We’ll start with the basics: A VPN is a software service that routes data to and from your computer or smartphone through an encrypted tunnel.
It’s something Elias Huerta has been using for several months.
"The No. 1 reason that I got a VPN was to feel safer online in public places," Huerta said.
Sounds great, but testing by Consumer Reports reveals many VPNs don’t live up to their claims.
"When you are using a VPN, you are actually giving a VPN your data.
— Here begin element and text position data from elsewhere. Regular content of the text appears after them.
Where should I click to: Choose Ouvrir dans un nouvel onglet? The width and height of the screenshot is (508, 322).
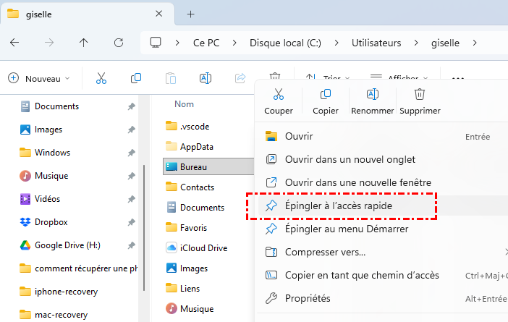click(x=350, y=159)

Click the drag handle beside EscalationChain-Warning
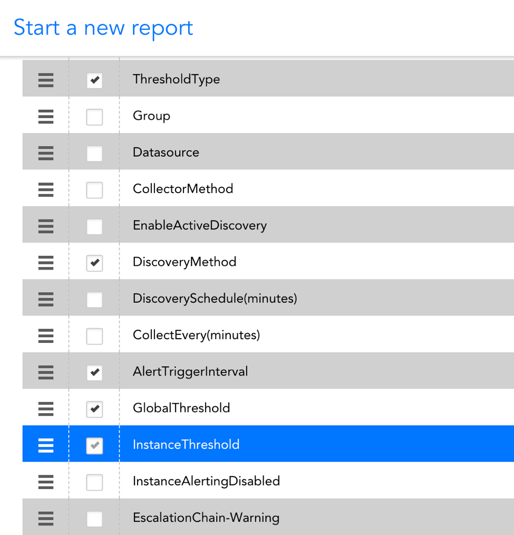tap(45, 519)
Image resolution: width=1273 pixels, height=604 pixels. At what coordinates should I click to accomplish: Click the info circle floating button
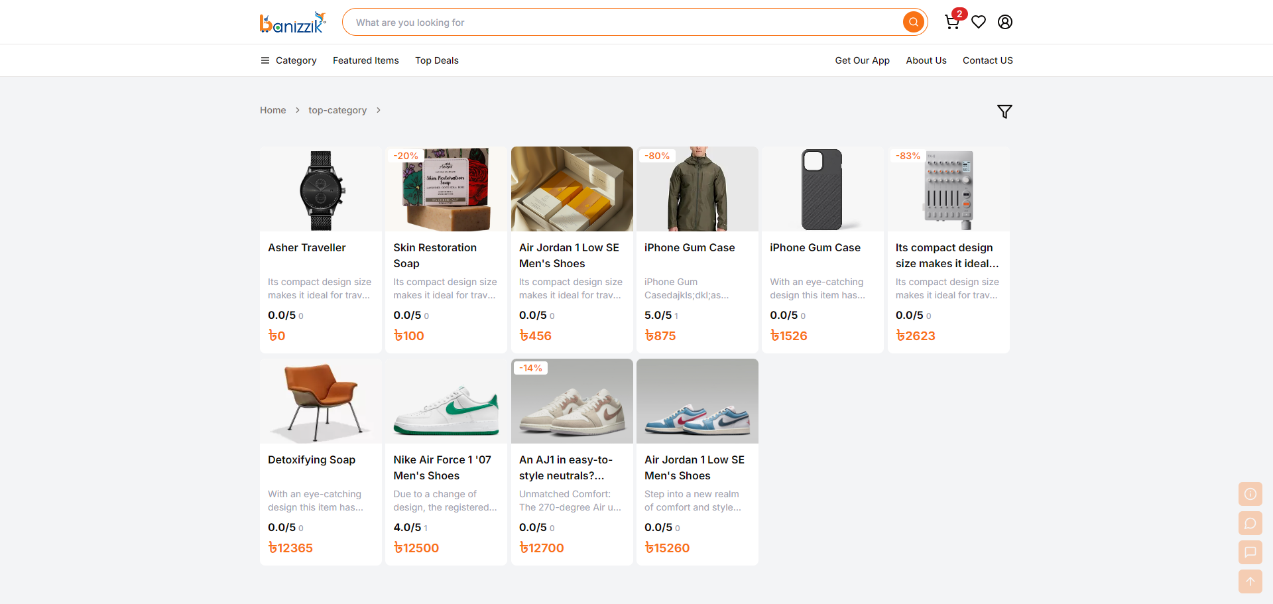pos(1250,494)
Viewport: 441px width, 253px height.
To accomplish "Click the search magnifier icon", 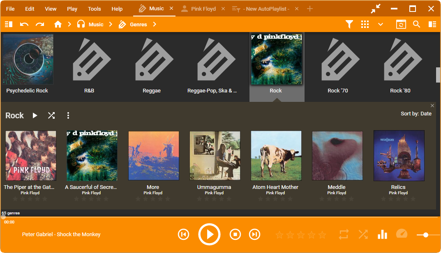I will [416, 24].
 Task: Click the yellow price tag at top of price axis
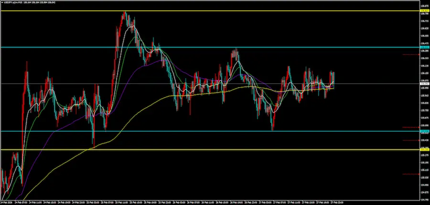(x=424, y=10)
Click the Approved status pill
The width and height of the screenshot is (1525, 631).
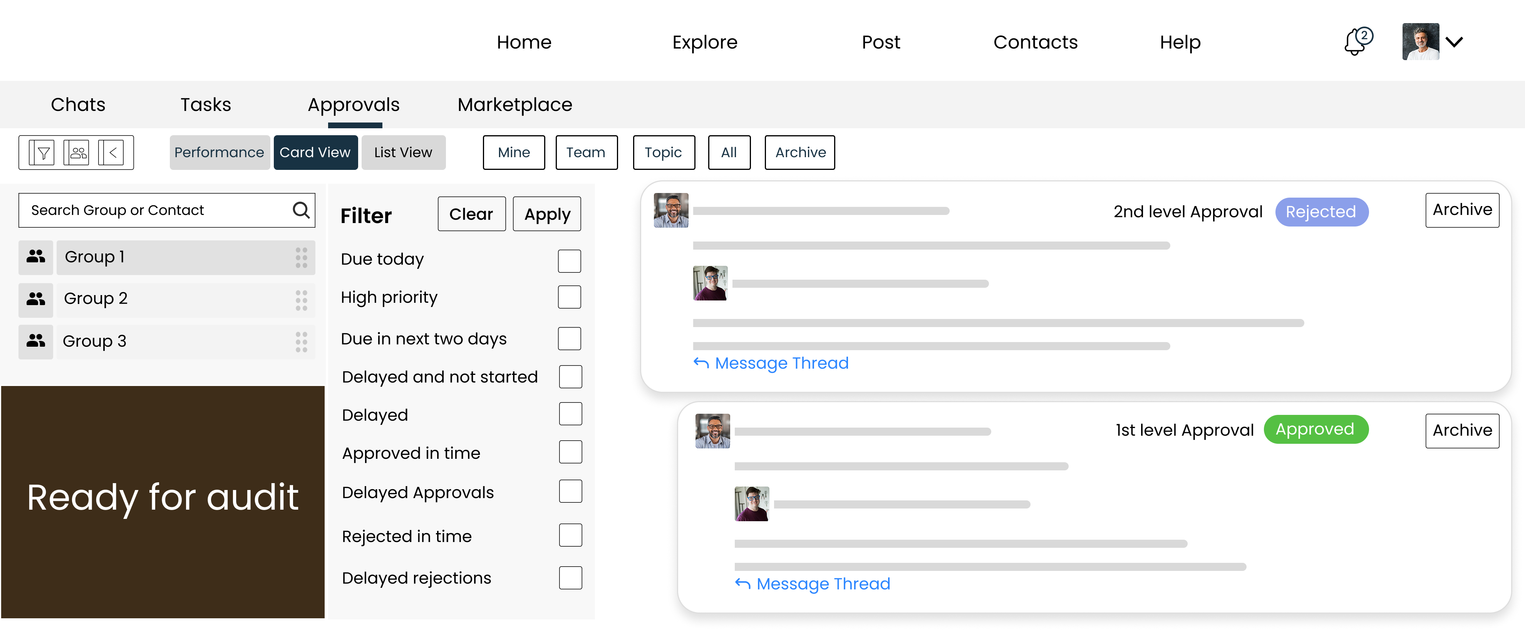coord(1315,430)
So there’s a false sense of security where that VPN is able to access and use your data as they see fit," said Amira Dhalla with Consumer Reports.
Of the 16 VPNs tested, three came out on top: Mullvad VPN AB, IVPN, and Mozilla VPN.
"These three VPNs did the best because they limited data sharing, they had accurate marketing messages, they included third-party audits of their programs, and they had open-source code and modern protocols," Dhalla said.
When shopping around, Consumer Reports says be wary of any VPN that promises to provide complete anonymity online or to protect you from all advertisers, governments, or criminals online or ones that offer “military-grade encryption” which doesn’t actually mean anything.
Not everyone needs a VPN. You might want one if you’re using the free wi-fi at a coffee shop or at the airport, but experts say you really don't need one if you’re on a trusted network at home or work.